Cole returns to the Barbara B. Mann Performing Arts Hall for one performance, Friday, Oct. 19 at 8 p.m.
Now with "Leavin'", which Cole collaborated on closely with famed R&B producer Dallas Austin (TLC, Boyz II Men, Madonna, Janet Jackson, etc.), the eight-time Grammy Award winning, chart-topping vocalist has managed to make a decidedly eclectic collection of cover songs her own. The outstanding tracks include a vivid update of the 1972 Aretha Franklin classic "Day Dreaming" to more surprising covers from a wide range of contemporary artists including imaginative interpretations of songs by Fiona Apple ("Criminal"), Shelby Lynne ("Leavin'"), as well as surprising takes on Neil Young's classic "Old Man," and the Isley Brothers' sexy bedroom jam "Don't Say Goodnight (It's Time For Love)."
"Leavin'" does not represent the second coming of Natalie Cole, more like the third or fourth coming, actually. Cole, the daughter of the late great Nat "King" Cole, first made her own name with a series of albums for Capitol Records in the Seventies and early Eighties that found her working with the writing and producing team of Marvin Yancy and Chuck Jackson. Albums like "Inseparable," "Natalie," "Thankful" and "Unpredictable" included an impressive stream of hit songs, including no less than five number 1 hits on the Black Singles chart: "This Will Be (An Everlasting Love)," "Inseparable," "Sophisticated Lady (She's A Different Lady)," "I've Got Love On My Mind" and "Our Love." In 1975, Cole won the Grammy for Best New Artist as well as the award for Best Female R&B Vocal Performance. The next year she won Best Female R&B Vocal Performance for "Sophisticated Lady (She's A Different Lady)." During the remainder of the Eighties after leaving Capitol, she worked with a number of different labels and producers, and continued to record more hits like "Miss You Like Crazy" and a smash cover of Bruce Springsteen's "Pink Cadillac" that effectively reinvented a retro rocker into a major dance smash.
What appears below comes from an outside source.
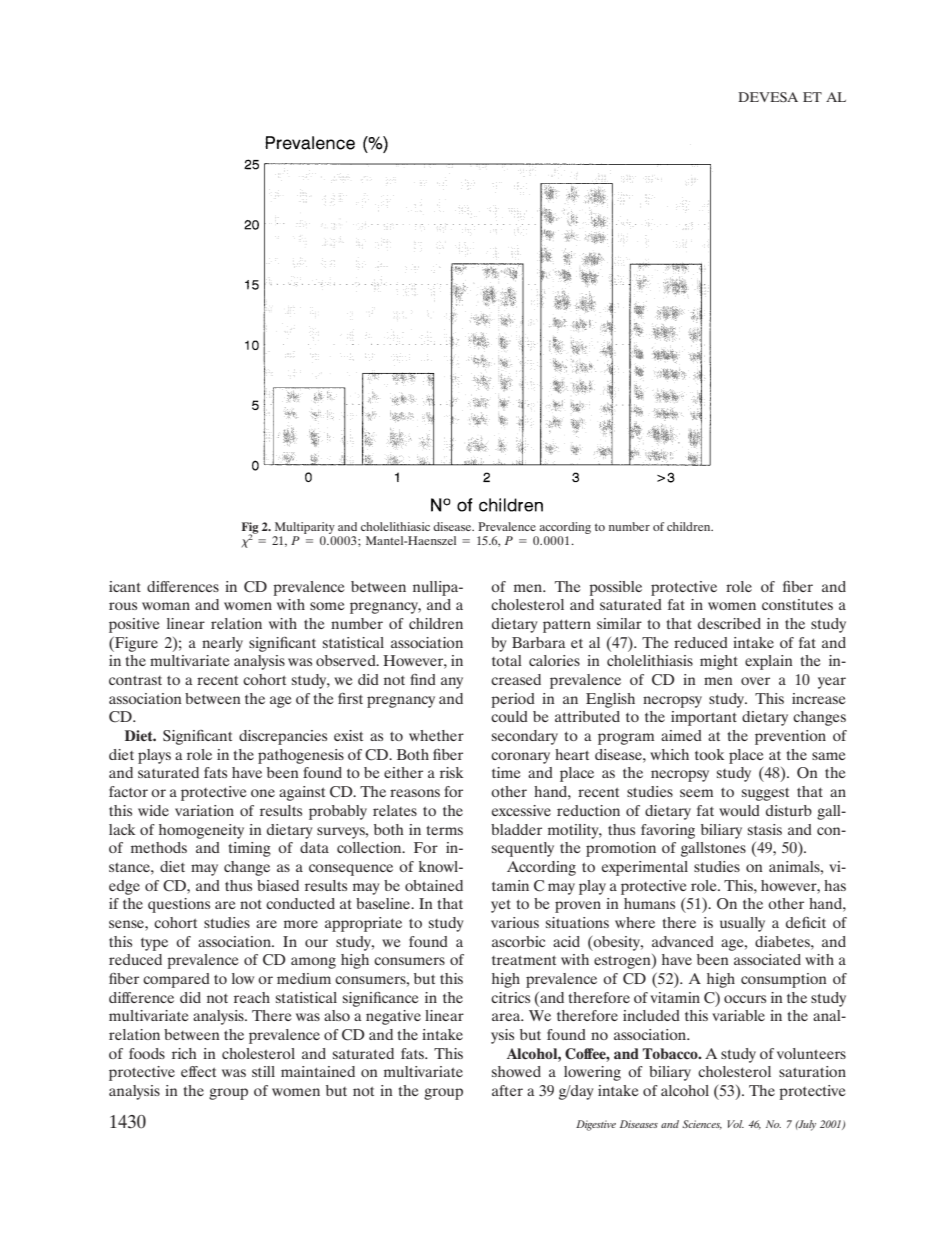 The height and width of the screenshot is (1233, 952). What do you see at coordinates (783, 941) in the screenshot?
I see `diabetes` at bounding box center [783, 941].
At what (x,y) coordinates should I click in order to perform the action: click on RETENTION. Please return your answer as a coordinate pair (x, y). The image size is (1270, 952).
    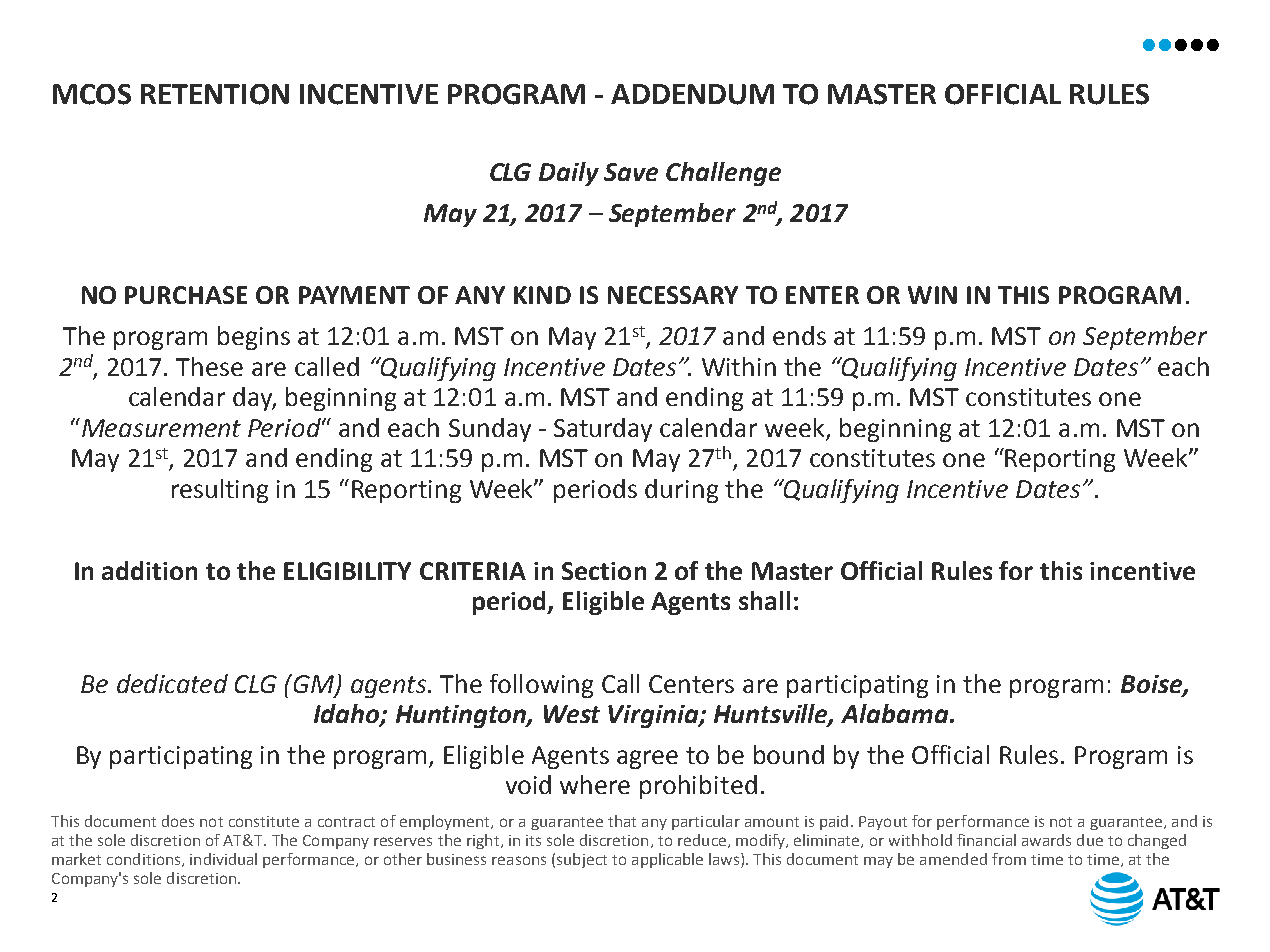
    Looking at the image, I should click on (215, 94).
Her career again took a major turn with the release of "Unforgettable: With Love," an album that rightly went to the top of the Billboard Album charts and won the Grammy Awards for Album Of The Year and Best Traditional Pop Vocal Performance, while the song "Unforgettable," which used groundbreaking technology to allow her to duet with her late father's voice, received the Grammy for Record Of The Year.
Following this wildly popular and influential release, Cole's career took a jazzier turn, and her recordings won further Grammy accolades during the Nineties, including Best Jazz Vocal for "Take A Look" in 1993 and Best Pop Collaboration with Vocals for "When I Fall In Love" in 1996. Now once again with "Leavin'", she has taken a creative leap forward only this time in a direction that is both familiar and fresh.